Worse, passengers are not receiving the refunds they deserve. Cash refunds are still being doled out very slowly. Refunds of flight credits take hours. Plus, every airline has rules about who can receive refunds, who can use the money refunded, and when passengers get their money. Some airlines allow all passengers to use credits for any flight. But other airlines limit which flights can be considered for refunds, and so on. I just learned that a credit for a business class ticket could only be used for another business class ticket. Passengers must attempt to decipher a confusing mess.

We need uniform rules for flight credits; all credits should be treated like money on a gift card. Flight credits should never expire. These credits are the passengers’ money and should be used any way passengers decide. The only limitation should be that funds must be spent with the credit-issuing airline.

Airlines have not been fined for ignoring DOT rules about refunding passengers for canceled flights.

No airline has been fined for actually lying to passengers about their rights to refunds. No single airline has been fined for attempting to use today’s contract of carriage for tickets purchased months earlier. Some foreign airlines, to this day, still have not provided appropriate passenger refunds. And, to my knowledge, DOT has never threatened these airlines with loss of alliance benefits from their US partners. However, after posting this article, Air Canada was fined by DOT for being late with their refunds.

Where do the Secretary of Transportation and the President stand regarding passenger service problems? With aviation, the customers are always wrong, it seems.

violence on planes

Secretary of Transportation Peter Buttigieg

I see Secretary Buttigieg on TV regularly, almost two years into this administration.

But, many of the passenger service problems I speak about always have a tagline in the media — passengers must be patient and behave appropriately. The passenger is the one who needs to suck it up when airports, TSA, and airlines do not deliver what they promise.

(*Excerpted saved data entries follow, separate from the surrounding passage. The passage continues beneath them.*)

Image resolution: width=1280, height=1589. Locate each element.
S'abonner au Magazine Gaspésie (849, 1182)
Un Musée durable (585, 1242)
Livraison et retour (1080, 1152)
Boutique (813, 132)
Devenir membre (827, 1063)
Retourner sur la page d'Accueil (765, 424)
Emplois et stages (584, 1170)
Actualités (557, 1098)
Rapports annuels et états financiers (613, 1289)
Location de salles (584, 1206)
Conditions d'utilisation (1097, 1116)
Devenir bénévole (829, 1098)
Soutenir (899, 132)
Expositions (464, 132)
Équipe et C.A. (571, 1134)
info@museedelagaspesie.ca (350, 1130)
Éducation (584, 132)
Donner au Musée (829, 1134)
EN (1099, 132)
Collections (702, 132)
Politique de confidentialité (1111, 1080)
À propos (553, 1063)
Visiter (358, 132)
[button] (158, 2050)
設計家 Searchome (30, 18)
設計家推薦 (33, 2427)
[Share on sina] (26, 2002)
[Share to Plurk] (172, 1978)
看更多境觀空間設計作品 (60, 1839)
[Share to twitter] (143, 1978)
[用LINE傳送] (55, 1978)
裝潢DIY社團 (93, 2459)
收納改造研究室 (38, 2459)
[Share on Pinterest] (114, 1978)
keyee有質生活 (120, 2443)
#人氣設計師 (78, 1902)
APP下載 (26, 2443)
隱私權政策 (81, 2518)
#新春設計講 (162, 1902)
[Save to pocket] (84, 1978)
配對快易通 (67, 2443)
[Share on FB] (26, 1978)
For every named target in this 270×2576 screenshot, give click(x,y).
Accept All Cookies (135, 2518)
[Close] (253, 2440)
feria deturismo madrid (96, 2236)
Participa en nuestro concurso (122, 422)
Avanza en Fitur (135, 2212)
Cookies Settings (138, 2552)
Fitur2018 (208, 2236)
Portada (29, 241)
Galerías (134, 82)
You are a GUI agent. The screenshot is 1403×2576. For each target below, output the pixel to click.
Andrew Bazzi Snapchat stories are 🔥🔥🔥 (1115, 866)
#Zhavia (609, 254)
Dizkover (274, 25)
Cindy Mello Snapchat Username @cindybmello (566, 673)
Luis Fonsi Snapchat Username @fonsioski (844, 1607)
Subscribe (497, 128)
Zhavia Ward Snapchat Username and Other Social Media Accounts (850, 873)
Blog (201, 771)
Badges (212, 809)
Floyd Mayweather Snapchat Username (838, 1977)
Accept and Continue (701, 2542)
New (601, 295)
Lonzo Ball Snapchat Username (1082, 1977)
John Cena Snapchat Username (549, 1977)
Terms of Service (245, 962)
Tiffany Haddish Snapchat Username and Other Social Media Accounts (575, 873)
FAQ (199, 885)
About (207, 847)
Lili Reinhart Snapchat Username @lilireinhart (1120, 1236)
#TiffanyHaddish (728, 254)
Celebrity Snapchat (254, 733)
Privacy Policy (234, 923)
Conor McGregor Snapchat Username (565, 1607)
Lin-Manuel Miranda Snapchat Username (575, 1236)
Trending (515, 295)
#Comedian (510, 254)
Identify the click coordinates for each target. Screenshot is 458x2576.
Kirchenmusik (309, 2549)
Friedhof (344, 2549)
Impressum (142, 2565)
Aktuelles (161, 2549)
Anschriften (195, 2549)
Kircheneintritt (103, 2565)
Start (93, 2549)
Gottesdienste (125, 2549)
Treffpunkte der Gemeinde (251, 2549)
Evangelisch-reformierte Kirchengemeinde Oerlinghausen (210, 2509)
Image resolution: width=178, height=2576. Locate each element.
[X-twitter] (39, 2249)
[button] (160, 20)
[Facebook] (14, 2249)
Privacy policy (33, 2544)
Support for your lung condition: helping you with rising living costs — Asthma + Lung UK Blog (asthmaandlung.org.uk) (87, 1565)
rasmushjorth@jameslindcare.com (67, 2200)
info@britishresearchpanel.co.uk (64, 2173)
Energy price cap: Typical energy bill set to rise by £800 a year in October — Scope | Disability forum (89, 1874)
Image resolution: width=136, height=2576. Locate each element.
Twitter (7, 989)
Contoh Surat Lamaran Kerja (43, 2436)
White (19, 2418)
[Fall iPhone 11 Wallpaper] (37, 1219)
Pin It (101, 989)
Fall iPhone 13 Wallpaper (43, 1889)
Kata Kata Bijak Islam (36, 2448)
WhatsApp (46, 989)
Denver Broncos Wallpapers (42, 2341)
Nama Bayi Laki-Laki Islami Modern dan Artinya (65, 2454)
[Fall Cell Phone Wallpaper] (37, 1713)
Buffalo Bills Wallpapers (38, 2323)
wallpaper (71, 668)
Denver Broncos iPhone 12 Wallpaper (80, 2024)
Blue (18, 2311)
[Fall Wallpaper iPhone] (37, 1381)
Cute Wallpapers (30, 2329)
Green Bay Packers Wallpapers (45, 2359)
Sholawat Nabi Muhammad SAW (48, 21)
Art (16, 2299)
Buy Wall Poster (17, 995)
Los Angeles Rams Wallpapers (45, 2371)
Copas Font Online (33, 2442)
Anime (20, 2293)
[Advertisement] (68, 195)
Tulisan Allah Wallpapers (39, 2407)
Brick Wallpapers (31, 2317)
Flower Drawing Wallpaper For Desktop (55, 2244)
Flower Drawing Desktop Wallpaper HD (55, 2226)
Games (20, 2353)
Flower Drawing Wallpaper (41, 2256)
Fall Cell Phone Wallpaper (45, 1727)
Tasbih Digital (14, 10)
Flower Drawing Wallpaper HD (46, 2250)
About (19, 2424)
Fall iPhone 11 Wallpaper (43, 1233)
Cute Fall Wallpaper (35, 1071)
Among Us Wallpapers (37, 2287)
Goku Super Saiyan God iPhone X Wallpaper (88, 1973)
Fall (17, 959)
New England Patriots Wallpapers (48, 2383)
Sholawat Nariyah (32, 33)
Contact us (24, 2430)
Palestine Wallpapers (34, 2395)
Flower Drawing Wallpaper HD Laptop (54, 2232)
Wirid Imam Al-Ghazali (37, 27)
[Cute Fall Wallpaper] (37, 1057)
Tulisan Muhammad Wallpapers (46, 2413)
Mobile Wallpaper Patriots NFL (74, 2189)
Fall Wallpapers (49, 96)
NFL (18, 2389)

What happened to the customer is always right? Today the government and the industry are always right, and the passengers must deal with it. During Secretary Buttigieg’s many late-night or morning TV appearances about the passengers’ plight, just a few words would go a long way to soothing travelers. Secretary Buttigieg only lately indicated that he considers passengers more than simply a pain in his behind. They are his reason for being. And, if our Secretary of Transportation holds any future interest in elected office, he should realize that all travelers vote.

Come to think about it, we need President Biden to say, “My Secretary of Transportation works hard every day to improve and upgrade passenger service at all airports and on airlines.” That would provide a jawboning approach and encourage his Secretary of Transportation to start considering consumers as the aviation system grows back to its prepandemic size.